Ağustos 2024'te başlaması planlanan teknik çalışmalar için belirlenen Yenilenebilir Enerji Kaynak Alanları (YEKA), Bandırma, Bozcaada, Gelibolu ve Karabiga kıyılarında toplamda bin 895.6 kilometrekarelik bir alana sahip olacak. Bu sahalar için yapılacak ön fizibilite etütleri, ilgili kurum ve kuruluşlardan alınan görüşlerin ardından gerçekleştirilecek.
YEKA kapsamında belirlenen taban fiyatın kilovatsaat başına 6,75 cent/dolar, tavan fiyatın ise kilovatsaat başına 8,25 cent/dolar olduğu bilgisi verildi. Ayrıca, projelerin desteklenmesi amacıyla uygulanan Yenilenebilir Enerji Kaynakları Destekleme Mekanizması (YEKDEM) süresinin 10 yıl olduğu ve yerli katkı fiyatının uygulama süresinin 5 yıl olarak belirlendiği ifade edildi.
Türkiye'nin deniz üstü rüzgar enerjisi sektöründeki potansiyeli de vurgulandı. Karadeniz ve Marmara Denizi'nde yüzer ve sabit temelli kurulumlar için belirlenen gigavatlık potansiyeller, ülkenin 2035 hedefi olan 5 gigavatlık deniz üstü rüzgar kurulumunu destekliyor.

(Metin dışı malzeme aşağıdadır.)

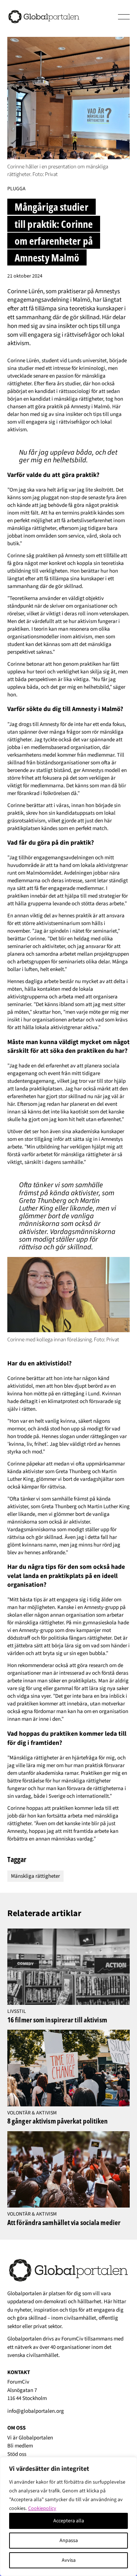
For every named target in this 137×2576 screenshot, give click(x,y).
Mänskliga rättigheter (35, 1876)
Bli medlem (20, 2446)
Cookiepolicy (42, 2508)
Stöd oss (16, 2454)
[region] (68, 2516)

Ayrıca, global çapta da deniz üstü rüzgar enerjisi sektöründe büyüme öngörülüyor. Dünya genelinde 2030'a kadar 460 gigavat deniz üstü rüzgar enerjisi kapasitesi öngörülüyor. Asya'nın önde gelen pazarları Çin, Tavyan, Güney Kore, Japonya ve Vietnam olarak sıralanırken, Kuzey Amerika'da da önemli projeler geliştirilmekte, 2030'da 10 gigavat kapasite hedeflenmektedir.
Deniz üstü rüzgar enerjisi, Türkiye'nin enerji portföyüne çeşitlilik kazandırarak sürdürülebilir ve yerli enerji kaynaklarına dayalı bir geleceğe doğru önemli bir adımı temsil ediyor.